Saturday 28 December 2013

Who Can Say?

Accepting Slavery

One of the great classics of the mid-twentieth century is Arthur Koestler's Darkness at Noon [London: Jonathan Cape, 1940].  It is rarely read now--probably because the West thinks it has moved beyond the tyrannies of Naziism and Communism.  But the work remains as fresh and as powerful and as relevant as when first written.  If we need an explanation of why the grotesque monstrosity of the North Korean regime is able to command such mass loyalty, for example, Koestler provides it for us. 

Human beings are malleable creatures.  When men reject God, as Chesterton pointed out, they do not believe in nothing.  On the contrary, they come to believe in everything and anything.  Which is to say that anything can be framed as good and right--even the most extreme and monstrous of human tyrannies. 

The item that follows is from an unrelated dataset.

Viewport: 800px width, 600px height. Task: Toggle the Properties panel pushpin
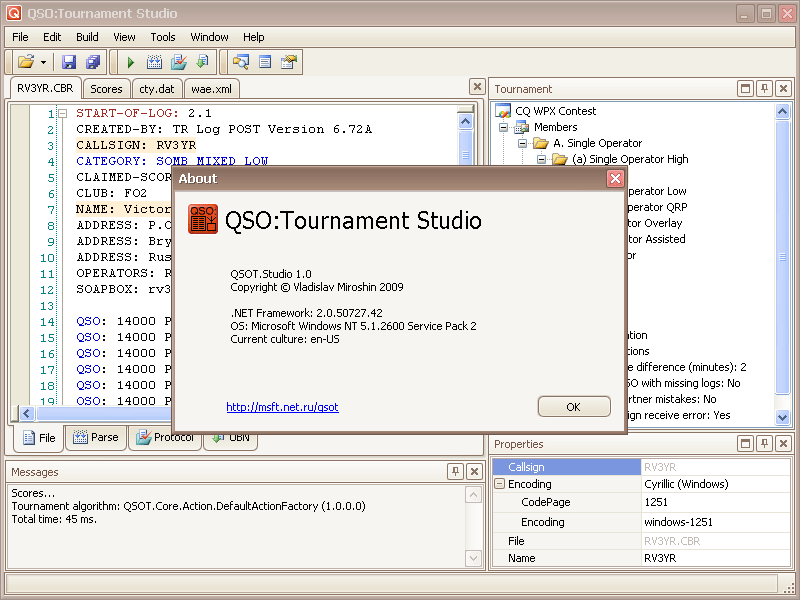point(764,444)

Koestler's anti-hero is N. S. Rubashov, imprisoned, awaiting torture and execution.
  He had been a leader, a colleague of "No 1" (Stalin) for many years.  Now, fallen out of favour, he awaits his fate.  But part of him  cannot help agreeing that the regime is right and that he is truly guilty.  In his cell
He smoked and thought of the dead, and of the humiliation which had preceded their death.  Nevertheless, he could not bring himself to hate No.1 as he ought to.  He had often looked at the colour-print of No. 1 hanging over his bed and had tried to hate it.  They had, between themselves, given him many names, but in the end it was No. 1 that stuck.  The horror which No.1 emanated, above all consisted in the possibility that he was in the right, and that all those whom he killed had to admit, even with the bullet in the back of their necks, that he conceivably might be in the right.  There was no certainty; only the appeal to that mocking oracle they called History, who have her sentence only when the jaws of the appealer had long since fallen to dust.  (op cit., p. 15f.)
 Those who reject the all governing, all providential God have nothing but the fate of perpetual imprisonment to existence and circumstances.  There can never be any certainty about anything--definitely not about the rights and wrongs of things.  Even what may be considered the most grotesque of human actions may be proven to be right by History in future retrospect.  This is the ultimate expression of the fatalism of the enslaved. 

At the end of the day, such a people find totalitarian dictatorships condign.  They conform because who is to say, at the end of the day, that No.1 and his team are not right.  Slavery is of the soul before it encapsulates the body.   The West is well down the track.  It will come easily and with frightful rapidity.